У одной из могил с оплывшей под первыми весенними лучами солнца желтой верхушкой спиной к Вале стоял грузный, широкоплечий офицер без шапки. Легкий ветер слегка шевелил его черные волосы на макушке, и они были, кажется, единственным, что шевелилось на всем этом тронутом смертью месте. Широкие плечи офицера были опущены, поля шинели, видно, намокли и висели тяжелыми темными складками. Руки офицера тоже устало висели. Увидев эти руки, Валя вспомнила лощинку, трудную ночь и облизнула губы: холодный и шершавый от примерзших снежинок лоб убитого в поиске бойца она забыть не могла. Валя повернулась и взглянула на Осадчего. Тот потупился и кивнул ей головой:
— Пойдем.
Она покорно повернулась и, стараясь ступать как можно осторожней, пошла за Осадчим. На опушке она оглянулась и еще раз посмотрела на широкую спину старшего лейтенанта Кузнецова. За эти минуты он не сменил позы и, видимо, не шевельнулся.
Уже в глубине леса Валя спросила у Осадчего:
— Кто это у него тут? Родной кто?
— Андрюха здесь похоронен. Вот он, однако, и ходит проведывать его.
— Какой… Андрей? — смутно догадываясь, спросила Валя.
— Тот самый, — сразу понял ее Осадчий. — Он, понимаешь, Кузнецова собой прикрыл: немец в Кузнецова стрелял. А Андрюха успел и собой прикрыл. Вот старшой забыть, видно, и не может.
Все это было так необычно, так величественно и непонятно, что Валя даже приостановилась и, прижимая руки к груди, спросила:
— Он любил Кузнецова? Да? Или, может, был обязан чем-то ему?
Сержант усмехнулся и ответил обидно снисходительно и в то же время слегка раздраженно:
— Ну, Кузнецов, однако, не девка, чтоб за любовь его защищать. Он — командир. И скажу по-честному: правильный. А вот обязанный чем? Как тебе сказать… Мы вроде все ему обязаны. Вон в полках — как поиск, так полвзвода как не бывало.

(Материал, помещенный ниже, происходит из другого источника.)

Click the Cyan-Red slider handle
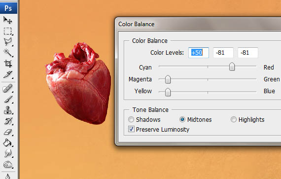This screenshot has height=179, width=281. pyautogui.click(x=232, y=67)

А у нас рота и «языков» таскает, и воюет, и потери у нас только в крайнем случае. А почему? А потому, что гвардии майор Онищенко и вот Кузнецов — люди с головами. Головой воюют. Вот мы и целые.
Они помолчали. Валя шла притихшая и немного растерянная: жизнь обратилась к ней своей потаенной, скрытой стороной, и она не могла сразу же, с ходу разобраться в ней. Она понимала свое бессилие и чувствовала себя беспомощной, маленькой и смешной. Как кутенок, который сердито лает на окружающих и, вероятно, думает, что он очень грозный и смелый пес. На него смотрят, добродушно усмехаются — не трусь, дескать, малыш, вырастешь, поумнеешь.
На дороге она молча попрощалась с сержантом, молча пришла домой и молча залезла на спасительную печку. Там в теплой, суховатой сумеречности было приятно поругать себя и наконец решить, что же нужно сделать, чтобы перестать быть никому не нужной, такой, которую все жалеют.